Los asistentes, muchos de ellos extranjeros que residen en España, corearon proclamas como “ningún ser humano es ilegal” o “Partido Popular, Ku Klux Klan”, al tiempo que pidieron la dimisión de la ministra de Sanidad, Ana Mato.
También portaron pancartas con leyendas como “No a las medidas discriminatorias y racistas” o “Recortes en Sanidad = muerte”.

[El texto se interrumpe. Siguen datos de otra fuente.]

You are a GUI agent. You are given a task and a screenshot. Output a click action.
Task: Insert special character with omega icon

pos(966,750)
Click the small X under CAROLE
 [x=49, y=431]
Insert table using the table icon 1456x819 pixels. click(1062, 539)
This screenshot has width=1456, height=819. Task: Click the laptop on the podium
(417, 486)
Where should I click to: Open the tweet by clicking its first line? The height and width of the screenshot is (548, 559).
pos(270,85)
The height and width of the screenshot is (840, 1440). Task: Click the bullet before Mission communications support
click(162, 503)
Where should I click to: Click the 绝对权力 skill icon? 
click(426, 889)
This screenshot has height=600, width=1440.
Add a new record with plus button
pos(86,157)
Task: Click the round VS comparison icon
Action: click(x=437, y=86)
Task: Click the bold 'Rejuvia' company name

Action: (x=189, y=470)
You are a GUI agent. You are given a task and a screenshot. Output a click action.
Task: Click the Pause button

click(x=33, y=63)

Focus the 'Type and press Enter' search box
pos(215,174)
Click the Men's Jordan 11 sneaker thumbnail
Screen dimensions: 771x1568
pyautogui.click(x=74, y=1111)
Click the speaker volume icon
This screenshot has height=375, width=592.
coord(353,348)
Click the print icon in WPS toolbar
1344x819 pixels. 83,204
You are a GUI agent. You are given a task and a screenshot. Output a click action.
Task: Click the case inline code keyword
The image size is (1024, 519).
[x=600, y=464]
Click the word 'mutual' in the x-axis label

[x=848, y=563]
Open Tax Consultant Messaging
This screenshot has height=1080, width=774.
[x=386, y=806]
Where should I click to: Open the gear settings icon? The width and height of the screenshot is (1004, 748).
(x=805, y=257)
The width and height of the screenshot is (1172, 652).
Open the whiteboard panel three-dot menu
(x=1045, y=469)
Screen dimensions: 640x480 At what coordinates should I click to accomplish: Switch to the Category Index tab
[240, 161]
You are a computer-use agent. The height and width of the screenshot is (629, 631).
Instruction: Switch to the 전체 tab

A la protesta se sumaron políticos de la oposición al Partido Popular, como la secretaria ejecutiva de Cooperación e Inmigración del opositor Partido Socialista, Marisol Pérez, quien demandó al Ejecutivo que “rectifique” y ponga fin a este “apartheid sanitario”, que tachó de “cruel, inhumano e ineficaz”.
El Ministerio de Sanidad anuló ayer la tarjeta sanitaria de todos los extranjeros que no cotizan a la Seguridad Social en España y de los españoles que nunca trabajaron y con ingresos superiores a 100.000 euros (125.000 dólares) al año.
Los extranjeros sin papeles solo tendrán asistencia sanitaria de urgencia por accidente o enfermedad grave y en el embarazo, parto y posparto, a excepción de los menores de 18 años que recibirán los mismos servicios que el resto de los españoles.
Desde Médicos del Mundo, un portavoz, Mario Pérez, exigió ayer al Ejecutivo la derogación del decreto porque, señaló, vulnera el derecho a la salud y colapsará las urgencias ahora que los inmigrantes irregulares no tienen otro lugar al que acudir, generando “gasto en lugar de ahorro”.
Varias organizaciones de médicos han iniciado una campaña de objeción de conciencia para no obedecer el decreto, a la que ya se sumaron unos 1.800 profesionales sanitarios.